I am studying the language racket and trying to grasp what call/cc is actually for. Could someone please explain it in simple words and give an example or two? Thanks.
If you have an expression (+ (* 2 3) (/ 10 2))
a Scheme system will not evaluate everything at the same time but in parts. The order is not specified in Scheme but lets imagine it's from left to right (I think Racket always do left to right):
You do (* 2 3)
, the continuation to that would be to compute (/ 10 2)
, then (+ result1 result2)
. The way a Scheme system can do this is by transforming your code to Continuation passing style before execution. The expression above turns into something like this:
(lambda (k)
(*& 2
3
(lambda (result1)
(/& 10
2
(lambda (result2)
(+& result1 result2 k))))))
Now, the procedures with &
in the end are the same as in Scheme except it takes a continuation as it's last argument. An example of one of these: (define (+& a b k) (k (+ a b)))
. All the others are done just like that and are considered primitives.
if you apply that and pass display
or values
it will either display or evaluate to 11.
However, if you used call/cc
you could override that. Imagine this variant:
(call/cc (lambda (k) (+ (* 2 3) (/ 10 (if (zero? a) (k +inf.0) a))
In Scheme you get an error when dividing with zero and if that happens you want to call off the rest of the calculations and say the result is infinite. The code above does that and if a
is zero it won't sum the results from the two previous calculations.. It actually acts as a GOTO. A CPS version of that code would look something like this:
(lambda (k)
(*& 2
3
(lambda (result1)
(zero?& a
(lambda (azero?)
(if azero?
(k +inf.0) ; continuation used here
(/& 10
a
(lambda (result2)
(+& result1 result2 k))))))))) ; and here
So what does call/cc
do? Well it lets you code your usual way and not CPS like how the computer does the actual computation but you get the best of two worlds by getting hold of the continuation so that you can do the same as if you had written it in CPS.

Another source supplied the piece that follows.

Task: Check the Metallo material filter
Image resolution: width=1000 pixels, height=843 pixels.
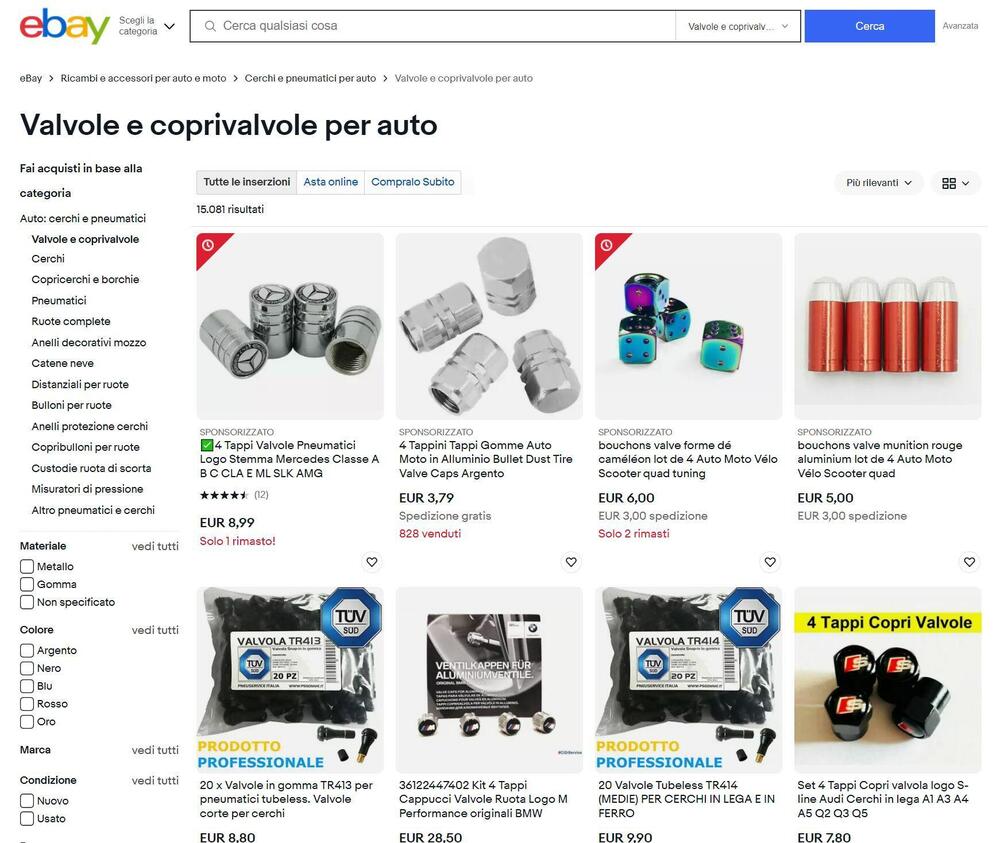Action: pyautogui.click(x=27, y=566)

Now, imagine this code block:
(let* ((c 10)
(r (call/cc (lambda (exit) exit))))
(display "Hello\n")
(cond ((zero? c) 'done)
(else (set! c (- c 1))
(r r))))
Here you see I return the continuation as r
. The continuation is the rest of the calculations starting with setting r
, then doing display
... This actually displays "hello\n" 11 times since when you call the continuation in the bottom it does the same all over again.
Just like eval
I do try to keep this at an absolute minimum and when I do I usually do it to get an abort from a on going computation. Eg.
(define (lstadd1 lst)
(call/cc (lambda (exit)
(let loop ((lst lst))
(cond ((pair? lst) (cons (add1 (car lst)) (loop (cdr lst))))
((null? lst) '())
(else (exit #f))))))) ; not proper
(lstadd1 '(1 2 3)) ; ==> (2 3 4)
(lstadd1 '(1 2 . 3)) ; ==> #f
For more examples I love Matt Mights page with lots of examples on how to use continuations.